Work to complete: Your task is to write out the complete listing exactly as it is shown.
■ ■ ■ ■
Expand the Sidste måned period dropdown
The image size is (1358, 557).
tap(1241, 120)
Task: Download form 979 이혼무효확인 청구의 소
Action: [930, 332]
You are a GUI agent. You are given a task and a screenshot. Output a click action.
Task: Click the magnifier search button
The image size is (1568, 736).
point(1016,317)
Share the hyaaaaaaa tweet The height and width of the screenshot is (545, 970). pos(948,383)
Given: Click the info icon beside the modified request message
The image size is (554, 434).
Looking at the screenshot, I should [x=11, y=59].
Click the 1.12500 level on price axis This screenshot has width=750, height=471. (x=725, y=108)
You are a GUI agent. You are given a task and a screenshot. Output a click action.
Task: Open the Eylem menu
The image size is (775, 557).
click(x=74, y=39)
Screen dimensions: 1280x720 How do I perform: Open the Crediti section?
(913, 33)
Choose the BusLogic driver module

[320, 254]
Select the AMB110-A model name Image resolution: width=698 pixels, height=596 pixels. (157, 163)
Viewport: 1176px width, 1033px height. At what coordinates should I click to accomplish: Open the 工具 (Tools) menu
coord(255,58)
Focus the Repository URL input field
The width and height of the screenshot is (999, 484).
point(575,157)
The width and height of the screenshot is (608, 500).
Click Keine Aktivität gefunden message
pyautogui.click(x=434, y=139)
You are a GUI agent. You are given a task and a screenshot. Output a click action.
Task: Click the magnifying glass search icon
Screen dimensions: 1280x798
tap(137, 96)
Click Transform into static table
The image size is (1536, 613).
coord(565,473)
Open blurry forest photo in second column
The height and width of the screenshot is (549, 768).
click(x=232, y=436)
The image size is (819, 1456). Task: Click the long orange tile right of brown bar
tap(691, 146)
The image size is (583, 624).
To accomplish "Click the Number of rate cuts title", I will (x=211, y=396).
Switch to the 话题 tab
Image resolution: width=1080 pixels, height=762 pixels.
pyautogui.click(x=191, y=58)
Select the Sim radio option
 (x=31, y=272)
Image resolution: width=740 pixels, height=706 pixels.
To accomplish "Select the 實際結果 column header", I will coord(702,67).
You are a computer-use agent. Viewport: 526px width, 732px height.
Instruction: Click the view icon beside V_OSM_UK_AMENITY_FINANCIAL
■ ■ ■ ■
Result below:
Expand the Sidste måned period dropdown
The image size is (1358, 557).
tap(1241, 120)
Task: Download form 979 이혼무효확인 청구의 소
Action: [930, 332]
You are a GUI agent. You are given a task and a screenshot. Output a click action.
Task: Click the magnifier search button
The image size is (1568, 736).
point(1016,317)
Share the hyaaaaaaa tweet The height and width of the screenshot is (545, 970). pos(948,383)
Given: Click the info icon beside the modified request message
The image size is (554, 434).
Looking at the screenshot, I should [x=11, y=59].
Click the 1.12500 level on price axis This screenshot has width=750, height=471. (x=725, y=108)
You are a GUI agent. You are given a task and a screenshot. Output a click action.
Task: Open the Eylem menu
The image size is (775, 557).
click(x=74, y=39)
Screen dimensions: 1280x720 How do I perform: Open the Crediti section?
(913, 33)
Choose the BusLogic driver module

[320, 254]
Select the AMB110-A model name Image resolution: width=698 pixels, height=596 pixels. (157, 163)
Viewport: 1176px width, 1033px height. At what coordinates should I click to accomplish: Open the 工具 (Tools) menu
coord(255,58)
Focus the Repository URL input field
The width and height of the screenshot is (999, 484).
point(575,157)
The width and height of the screenshot is (608, 500).
Click Keine Aktivität gefunden message
pyautogui.click(x=434, y=139)
You are a GUI agent. You are given a task and a screenshot. Output a click action.
Task: Click the magnifying glass search icon
Screen dimensions: 1280x798
tap(137, 96)
Click Transform into static table
The image size is (1536, 613).
coord(565,473)
Open blurry forest photo in second column
The height and width of the screenshot is (549, 768).
click(x=232, y=436)
The image size is (819, 1456). Task: Click the long orange tile right of brown bar
tap(691, 146)
The image size is (583, 624).
To accomplish "Click the Number of rate cuts title", I will (x=211, y=396).
Switch to the 话题 tab
Image resolution: width=1080 pixels, height=762 pixels.
pyautogui.click(x=191, y=58)
Select the Sim radio option
 (x=31, y=272)
Image resolution: width=740 pixels, height=706 pixels.
To accomplish "Select the 實際結果 column header", I will coord(702,67).
You are a computer-use agent. Viewport: 526px width, 732px height.
Instruction: Click the view icon beside V_OSM_UK_AMENITY_FINANCIAL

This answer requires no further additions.